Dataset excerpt
☆ ☆ ☆
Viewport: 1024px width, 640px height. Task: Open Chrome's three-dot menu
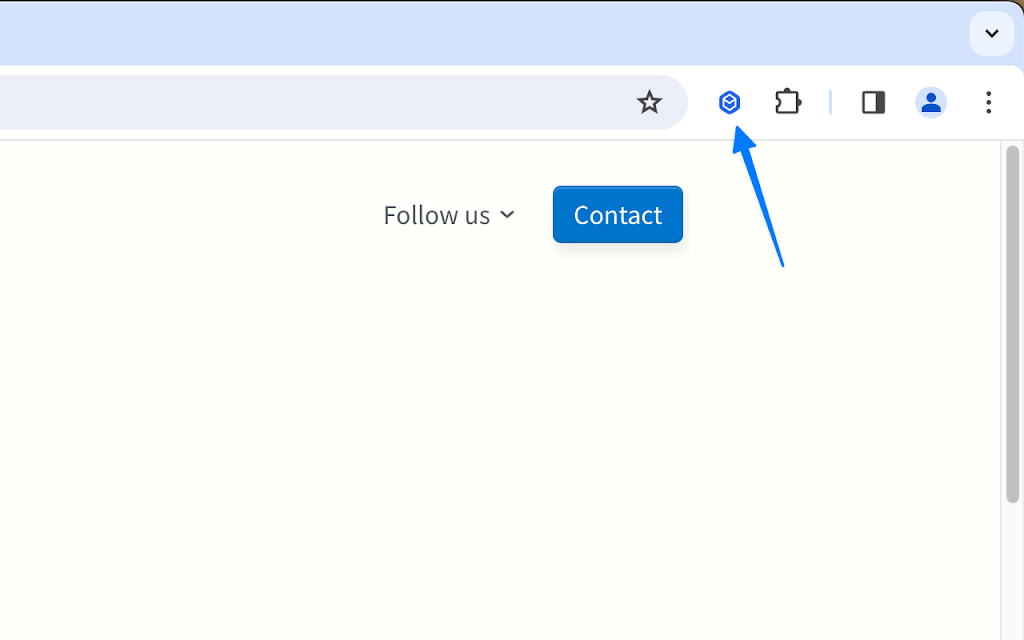(988, 103)
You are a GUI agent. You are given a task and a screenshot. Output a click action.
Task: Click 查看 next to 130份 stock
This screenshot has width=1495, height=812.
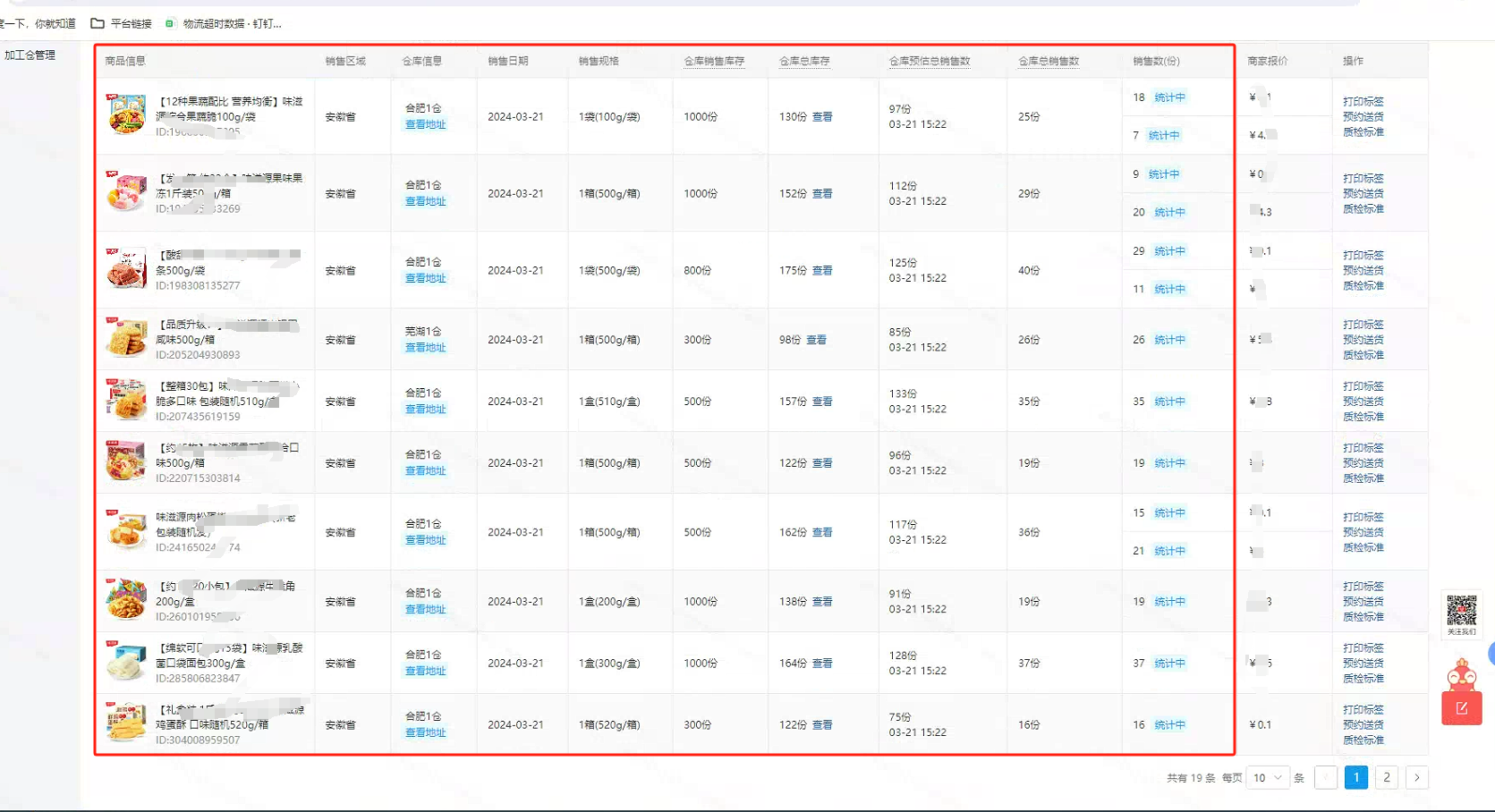pyautogui.click(x=821, y=117)

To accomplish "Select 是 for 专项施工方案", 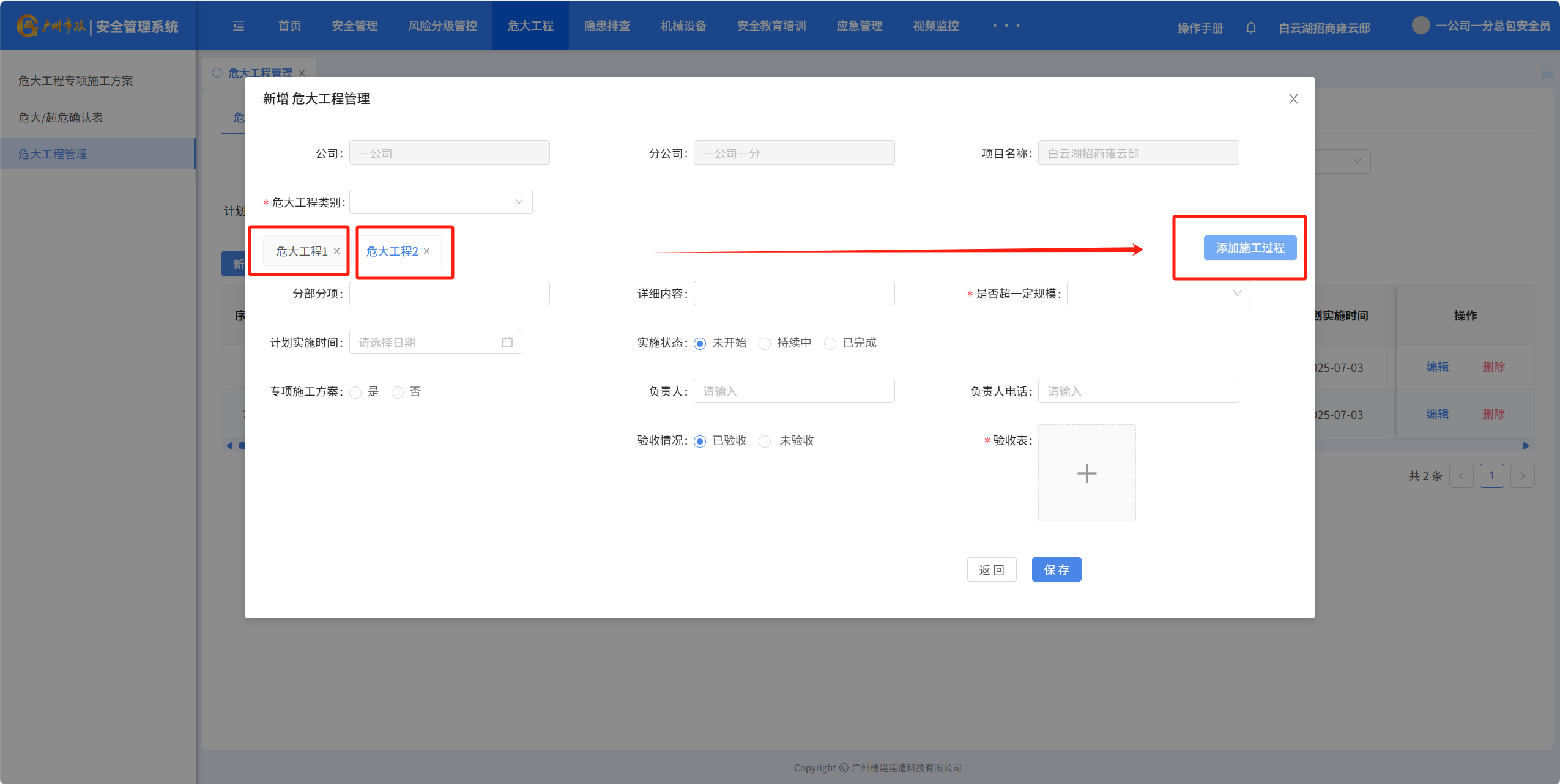I will (x=355, y=392).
☆ ☆ ☆
Your goal:
List every line of the entries that contains the string "width", treating uppercase and lowercase letters as distinct.

Solution to this problem:
Viewport: 1024px width, 640px height. Task: Open Chrome's three-dot menu
This screenshot has width=1495, height=812.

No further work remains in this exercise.